▸ THE EXERCISE
Please reproduce, unchanged, the lines of the entries from the one containing "The height and" through the one containing "[x=192, y=35]", with both of those lines included.

▸ MATERIAL FOR THE TASK

_ _ _ _

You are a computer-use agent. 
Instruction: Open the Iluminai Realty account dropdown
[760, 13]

_ _ _ _

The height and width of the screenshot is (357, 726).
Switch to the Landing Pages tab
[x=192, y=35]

_ _ _ _

▸ TASK SOLUTION
The height and width of the screenshot is (357, 726).
Switch to the Landing Pages tab
[x=192, y=35]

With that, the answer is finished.